World-renowned infectious disease specialist Frank Plummer once drank 20 ounces of whiskey every night before bed — a habit that led to chronic liver failure and an organ transplant in 2014.

But even the liver transplant wasn't enough to curb Plummer's alcohol addiction, and knowing he had no chance of receiving yet another new liver, he decided to do something drastic: he let surgeons drill holes in his skull and insert electrodes into his brain.

"I was struggling with alcohol, and I'd exhausted pretty much everything," Plummer told CBC News. "So when I was made aware of this new study, I thought yeah, what the hell, let's go for it because otherwise I was going to die."

The study he's referring to is an experimental addiction treatment overseen by doctors at Sunnybrook Health Sciences Centre in Toronto. Using Plummer's brain implant, the doctors are able to stimulate a part of his brain linked to dopamine, the chemical that makes feeding an addition feel good.
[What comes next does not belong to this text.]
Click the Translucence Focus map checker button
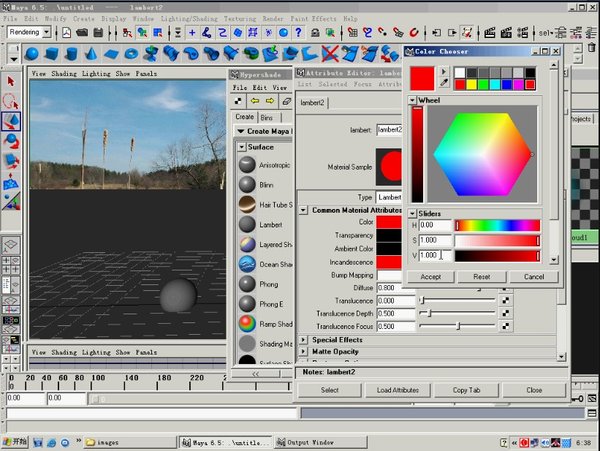Viewport: 600px width, 451px height. [x=506, y=326]
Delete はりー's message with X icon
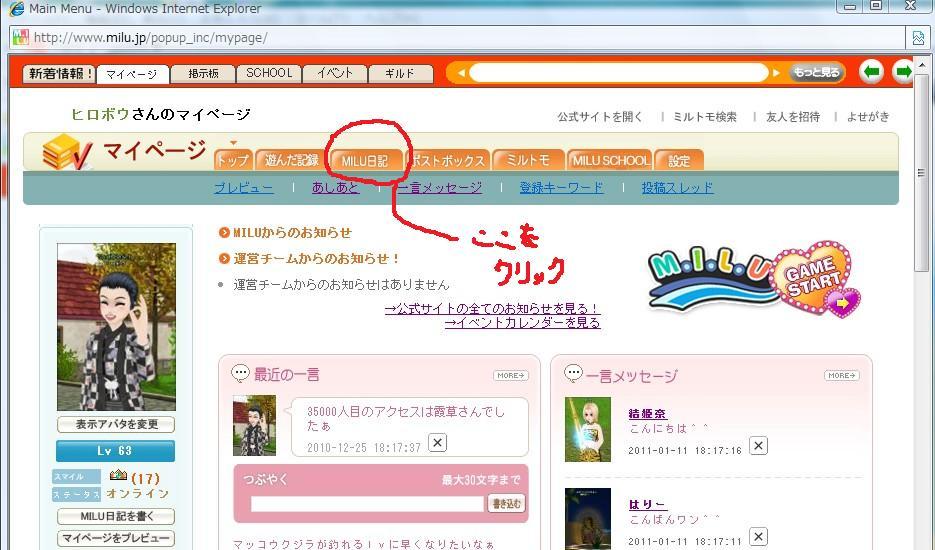The image size is (935, 550). [x=758, y=537]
"Regardless of how one gets there, [addiction is] maintained by circuits in the brain that are not functioning properly compared to healthy controls," Sunnybrook neurosurgeon Nir Lipsman told CBC. "So brain-based conditions require brain-based interventions."

Plummer is thought to be the first person in North America to undergo the experimental treatment to fight alcohol addiction, but researchers in the United States and elsewhere have found success using deep brain stimulation to help people overcome addictions to opioids and methamphetamine.

As was the case for many of those patients, Plummer believes the treatment is helping him — and that it could help many others in the future.

"I think it's potentially revolutionary," he told CBC. "It's not for everybody, but it's for people like me who've kind of exhausted all other possibilities."